April 5, 2010 | Unregistered CommenterNatasha

I'm one of the lucky ones. I had great looking breasts before babies, nursed my son till he was 3 and am nursing my 15 month old daughter and they still look fabulous (my rear-end is another story...)

I always thought it was because I wore good bras, but I guess that's a myth too...

April 5, 2010 | Unregistered CommenterEilat

I wonder too whether rapid change has a greater effect on the elasticity of the skin than more gradual changes. For example, does a woman who goes from nursing exclusively and frequently being engorged to weaning cold turkey experience more sagging than someone who weaned very gradually over months or even years? Similarly, with pregnancy, I gained almost all of my weight during the second trimester (gained nothing during the first one, gained 27 lbs during the second, gained 8 lbs during the third), and I have pretty bad stretch marks and sagging skin. Would a woman who gained weight more gradually over the course of her whole pregnancy have fewer stretch marks and more elastic skin?

April 5, 2010 | Unregistered Commenterphdinparenting

I forgot to add too that even though not all women breastfeed, all of them do produce milk initially. So even someone who is intent on giving formula right from the start is going to fill up with milk and have their breasts stretch with it. So it could be the fact of becoming pregnant, resulting in the birth of a child and milk coming in that causes breasts to sag (rather than the act of choosing to and continuing to breastfeed).

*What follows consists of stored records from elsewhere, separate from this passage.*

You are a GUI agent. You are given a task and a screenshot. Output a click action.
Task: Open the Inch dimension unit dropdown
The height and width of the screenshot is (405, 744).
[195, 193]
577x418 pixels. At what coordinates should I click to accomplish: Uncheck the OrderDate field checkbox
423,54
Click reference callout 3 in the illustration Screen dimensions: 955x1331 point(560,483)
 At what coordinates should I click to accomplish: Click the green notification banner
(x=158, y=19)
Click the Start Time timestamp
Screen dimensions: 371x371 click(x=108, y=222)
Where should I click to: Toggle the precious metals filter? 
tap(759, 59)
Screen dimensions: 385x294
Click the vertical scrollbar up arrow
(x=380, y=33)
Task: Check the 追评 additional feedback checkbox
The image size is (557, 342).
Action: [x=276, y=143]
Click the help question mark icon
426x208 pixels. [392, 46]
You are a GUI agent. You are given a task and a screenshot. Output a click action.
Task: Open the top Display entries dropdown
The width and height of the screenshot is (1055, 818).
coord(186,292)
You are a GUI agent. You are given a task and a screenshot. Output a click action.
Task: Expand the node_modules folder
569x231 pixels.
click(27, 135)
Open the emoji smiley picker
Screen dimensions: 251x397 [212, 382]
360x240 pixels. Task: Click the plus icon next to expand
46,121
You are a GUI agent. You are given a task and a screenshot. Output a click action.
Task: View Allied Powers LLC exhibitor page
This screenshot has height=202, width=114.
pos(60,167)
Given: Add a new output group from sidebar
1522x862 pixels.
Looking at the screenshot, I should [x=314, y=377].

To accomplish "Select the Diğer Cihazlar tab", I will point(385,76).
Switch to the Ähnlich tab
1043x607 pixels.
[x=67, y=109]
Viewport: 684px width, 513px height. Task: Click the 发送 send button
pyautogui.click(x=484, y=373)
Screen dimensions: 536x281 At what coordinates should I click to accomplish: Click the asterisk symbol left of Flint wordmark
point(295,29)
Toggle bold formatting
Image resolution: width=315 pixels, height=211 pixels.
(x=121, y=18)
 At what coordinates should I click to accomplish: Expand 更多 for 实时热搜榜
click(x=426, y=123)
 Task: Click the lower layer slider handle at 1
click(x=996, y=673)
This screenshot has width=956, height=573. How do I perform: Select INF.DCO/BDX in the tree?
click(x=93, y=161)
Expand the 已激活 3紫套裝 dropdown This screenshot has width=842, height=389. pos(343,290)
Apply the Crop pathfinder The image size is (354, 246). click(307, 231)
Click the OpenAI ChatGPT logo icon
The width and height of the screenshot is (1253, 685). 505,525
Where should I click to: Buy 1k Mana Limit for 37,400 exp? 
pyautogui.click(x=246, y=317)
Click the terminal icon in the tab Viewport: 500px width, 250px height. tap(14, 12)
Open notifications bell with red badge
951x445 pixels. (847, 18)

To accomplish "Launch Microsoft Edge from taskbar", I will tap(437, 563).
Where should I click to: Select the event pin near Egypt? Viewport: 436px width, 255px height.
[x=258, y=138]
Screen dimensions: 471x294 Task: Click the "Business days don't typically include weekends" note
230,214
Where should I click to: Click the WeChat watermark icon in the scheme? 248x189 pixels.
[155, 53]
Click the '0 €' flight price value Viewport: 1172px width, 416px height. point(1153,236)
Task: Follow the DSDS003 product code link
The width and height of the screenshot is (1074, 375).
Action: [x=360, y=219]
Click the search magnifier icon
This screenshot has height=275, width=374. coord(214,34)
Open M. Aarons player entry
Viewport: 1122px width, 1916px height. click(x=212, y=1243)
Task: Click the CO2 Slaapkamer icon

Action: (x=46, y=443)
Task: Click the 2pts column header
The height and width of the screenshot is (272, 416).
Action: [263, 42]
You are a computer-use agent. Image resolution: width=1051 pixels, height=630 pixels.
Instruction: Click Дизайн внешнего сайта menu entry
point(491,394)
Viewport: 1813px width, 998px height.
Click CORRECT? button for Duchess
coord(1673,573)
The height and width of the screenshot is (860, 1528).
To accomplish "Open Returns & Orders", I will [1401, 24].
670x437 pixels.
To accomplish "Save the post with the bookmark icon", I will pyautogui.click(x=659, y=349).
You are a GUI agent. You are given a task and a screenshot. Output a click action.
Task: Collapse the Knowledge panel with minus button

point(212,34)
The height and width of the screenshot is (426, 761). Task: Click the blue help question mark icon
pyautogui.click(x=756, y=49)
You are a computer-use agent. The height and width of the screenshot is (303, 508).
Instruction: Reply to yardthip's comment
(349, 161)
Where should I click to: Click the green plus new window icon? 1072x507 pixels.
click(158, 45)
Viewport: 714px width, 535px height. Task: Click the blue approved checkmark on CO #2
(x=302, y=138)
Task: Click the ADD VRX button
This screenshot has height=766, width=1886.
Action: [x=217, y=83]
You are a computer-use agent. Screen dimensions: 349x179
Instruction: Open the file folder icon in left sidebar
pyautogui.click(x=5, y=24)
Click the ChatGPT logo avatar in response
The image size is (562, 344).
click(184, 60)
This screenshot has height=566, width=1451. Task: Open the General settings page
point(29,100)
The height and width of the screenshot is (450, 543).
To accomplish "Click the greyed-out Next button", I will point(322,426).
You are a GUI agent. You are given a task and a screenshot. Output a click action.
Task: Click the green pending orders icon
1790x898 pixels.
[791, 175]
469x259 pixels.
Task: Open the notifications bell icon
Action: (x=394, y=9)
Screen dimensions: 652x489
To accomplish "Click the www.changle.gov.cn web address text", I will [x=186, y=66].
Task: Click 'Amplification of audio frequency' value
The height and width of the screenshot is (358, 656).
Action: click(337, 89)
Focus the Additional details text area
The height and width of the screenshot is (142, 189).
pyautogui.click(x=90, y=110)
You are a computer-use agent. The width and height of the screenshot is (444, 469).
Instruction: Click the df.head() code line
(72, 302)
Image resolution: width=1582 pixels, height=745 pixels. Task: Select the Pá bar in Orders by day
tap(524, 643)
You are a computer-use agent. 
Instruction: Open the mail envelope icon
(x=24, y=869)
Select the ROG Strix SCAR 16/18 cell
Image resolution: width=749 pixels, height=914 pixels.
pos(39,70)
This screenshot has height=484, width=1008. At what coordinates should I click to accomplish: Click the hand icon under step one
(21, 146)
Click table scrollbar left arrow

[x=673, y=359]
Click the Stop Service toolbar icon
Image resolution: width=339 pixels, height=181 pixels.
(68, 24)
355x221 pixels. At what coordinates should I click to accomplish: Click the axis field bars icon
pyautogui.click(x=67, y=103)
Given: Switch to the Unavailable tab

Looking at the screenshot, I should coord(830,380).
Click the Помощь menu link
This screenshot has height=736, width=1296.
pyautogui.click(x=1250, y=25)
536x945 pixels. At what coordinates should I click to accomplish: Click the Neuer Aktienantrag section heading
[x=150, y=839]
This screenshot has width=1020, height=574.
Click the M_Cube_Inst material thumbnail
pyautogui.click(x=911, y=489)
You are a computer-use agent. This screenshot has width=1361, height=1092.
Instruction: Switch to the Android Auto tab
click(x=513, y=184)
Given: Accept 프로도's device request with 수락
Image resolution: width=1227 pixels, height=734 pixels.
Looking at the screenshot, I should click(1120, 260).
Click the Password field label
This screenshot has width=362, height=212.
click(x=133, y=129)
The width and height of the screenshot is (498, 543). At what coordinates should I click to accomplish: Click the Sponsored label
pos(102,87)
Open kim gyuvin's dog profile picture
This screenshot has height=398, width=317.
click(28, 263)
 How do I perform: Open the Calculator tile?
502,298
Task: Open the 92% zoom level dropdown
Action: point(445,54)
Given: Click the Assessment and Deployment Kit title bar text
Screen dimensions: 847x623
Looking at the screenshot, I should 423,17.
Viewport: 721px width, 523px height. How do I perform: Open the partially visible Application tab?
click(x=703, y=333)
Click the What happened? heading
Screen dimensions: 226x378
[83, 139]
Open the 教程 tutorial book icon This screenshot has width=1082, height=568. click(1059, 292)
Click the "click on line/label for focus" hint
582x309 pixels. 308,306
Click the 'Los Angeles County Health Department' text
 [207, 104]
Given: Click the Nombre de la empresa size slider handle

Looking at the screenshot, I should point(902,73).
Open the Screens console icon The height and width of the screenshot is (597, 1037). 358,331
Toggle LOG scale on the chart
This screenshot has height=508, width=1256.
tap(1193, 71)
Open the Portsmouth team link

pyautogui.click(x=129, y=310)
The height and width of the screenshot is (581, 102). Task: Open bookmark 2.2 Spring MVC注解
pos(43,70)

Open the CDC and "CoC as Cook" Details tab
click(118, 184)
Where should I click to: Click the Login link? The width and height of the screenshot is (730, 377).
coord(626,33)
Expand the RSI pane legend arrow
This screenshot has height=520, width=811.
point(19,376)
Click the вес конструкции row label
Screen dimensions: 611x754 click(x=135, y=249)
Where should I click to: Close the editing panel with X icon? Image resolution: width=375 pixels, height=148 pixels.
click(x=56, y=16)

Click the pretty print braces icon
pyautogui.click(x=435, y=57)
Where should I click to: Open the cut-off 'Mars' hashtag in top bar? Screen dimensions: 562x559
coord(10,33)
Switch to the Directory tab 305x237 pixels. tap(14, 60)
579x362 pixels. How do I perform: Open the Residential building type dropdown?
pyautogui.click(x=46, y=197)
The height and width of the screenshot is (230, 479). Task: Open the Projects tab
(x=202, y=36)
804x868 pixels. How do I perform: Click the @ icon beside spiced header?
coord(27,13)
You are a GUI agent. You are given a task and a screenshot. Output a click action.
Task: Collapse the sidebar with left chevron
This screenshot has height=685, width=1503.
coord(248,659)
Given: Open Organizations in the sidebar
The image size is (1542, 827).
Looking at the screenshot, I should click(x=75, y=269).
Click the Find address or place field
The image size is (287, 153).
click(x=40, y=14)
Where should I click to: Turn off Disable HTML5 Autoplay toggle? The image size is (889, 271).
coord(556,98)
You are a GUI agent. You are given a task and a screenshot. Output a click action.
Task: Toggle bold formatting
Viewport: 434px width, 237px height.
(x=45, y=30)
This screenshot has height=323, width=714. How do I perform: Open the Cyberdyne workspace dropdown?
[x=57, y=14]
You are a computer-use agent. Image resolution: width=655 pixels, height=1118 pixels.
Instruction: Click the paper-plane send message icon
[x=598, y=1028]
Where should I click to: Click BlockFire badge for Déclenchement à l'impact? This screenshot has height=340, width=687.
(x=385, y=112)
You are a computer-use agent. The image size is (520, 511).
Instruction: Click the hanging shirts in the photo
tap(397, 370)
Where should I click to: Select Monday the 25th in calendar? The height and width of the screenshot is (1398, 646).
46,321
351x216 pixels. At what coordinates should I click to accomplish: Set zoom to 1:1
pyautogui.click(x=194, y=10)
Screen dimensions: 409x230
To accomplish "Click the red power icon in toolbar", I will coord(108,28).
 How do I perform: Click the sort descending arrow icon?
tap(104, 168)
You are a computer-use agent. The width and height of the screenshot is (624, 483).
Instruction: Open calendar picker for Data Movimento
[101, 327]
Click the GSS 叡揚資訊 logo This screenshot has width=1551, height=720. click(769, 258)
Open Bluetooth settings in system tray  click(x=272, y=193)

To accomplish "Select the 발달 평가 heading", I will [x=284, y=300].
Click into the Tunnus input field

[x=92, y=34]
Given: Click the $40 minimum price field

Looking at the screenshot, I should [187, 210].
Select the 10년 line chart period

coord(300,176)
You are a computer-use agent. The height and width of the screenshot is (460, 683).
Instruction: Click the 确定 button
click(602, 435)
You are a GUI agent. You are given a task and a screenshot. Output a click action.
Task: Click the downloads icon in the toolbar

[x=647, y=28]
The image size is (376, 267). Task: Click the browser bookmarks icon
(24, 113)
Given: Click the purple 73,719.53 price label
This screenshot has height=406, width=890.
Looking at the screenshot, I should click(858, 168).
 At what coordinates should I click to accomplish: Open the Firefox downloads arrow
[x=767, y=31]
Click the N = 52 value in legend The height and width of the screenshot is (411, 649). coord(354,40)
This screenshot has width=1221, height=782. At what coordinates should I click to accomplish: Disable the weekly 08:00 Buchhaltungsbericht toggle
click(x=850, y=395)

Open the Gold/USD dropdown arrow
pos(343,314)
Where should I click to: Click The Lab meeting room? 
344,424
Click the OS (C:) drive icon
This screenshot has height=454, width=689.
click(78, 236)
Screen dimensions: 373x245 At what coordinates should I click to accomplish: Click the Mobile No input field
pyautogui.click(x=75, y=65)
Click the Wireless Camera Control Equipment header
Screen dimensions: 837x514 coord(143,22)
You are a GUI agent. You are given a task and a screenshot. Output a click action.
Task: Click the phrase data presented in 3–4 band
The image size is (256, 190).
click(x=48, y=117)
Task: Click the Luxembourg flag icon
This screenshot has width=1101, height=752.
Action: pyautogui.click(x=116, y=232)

April 5, 2010 | Unregistered Commenterphdinparenting

I now have boobs thanks to my pregnancy! Much cheaper than breast augmentation in a financial sense I guess?

April 5, 2010 | Unregistered Commenterebbandflo aka pomomama

My breasts were saggy before pregnancy and are still saggy post pregnancy. The more things change...

April 5, 2010 | Unregistered CommenterIronic Mom

I admit, I'm actually even kind of offended by the title of the research--"cures"? As though this is a disease. What is it, a cosmetic disease? It's a maturing process. Why does everything have to be pathologized?
As I understand it (in layperson's terms) the cells "set" (and become less cancer-prone) because of pregnancy. Any pregnancy, as long as it gets to a particular stage of ripeness (which--sorry--I don't know how far along that is).
There are lots and lots and LOTS of different appearance outcomes for breasts after pregnancy, just as there are multitudes of different starting appearances.
Why is it then that immature-appearing breasts are considered the non-"diseased" ones? Immature *everything* is considered "better" which, frankly, sucks.

April 5, 2010 | Unregistered CommenterLiz

Ah. But that's what I'm saying: I barely gained any size being pregnant, right up until I gave birth and two days after. I saw barely any change at all. So, change, yes. But not enough to cause sagging breasts.

April 5, 2010 | Unregistered CommenterNatasha


Yeah, I kind of dismissed the "cures" part outright. Considering that the study was done by plastic surgeons, my guess is that the "cure" they would propose is plastic surgery.

April 5, 2010 | Unregistered Commenterphdinparenting

Always knew mine were destined to go to seed no matter what I did. My grandmother's stash of saggy-breast jokes is simply astonishing. Don't let the men out of the room, or she'll start sharing the embarrassing hilarity whether you like it or not.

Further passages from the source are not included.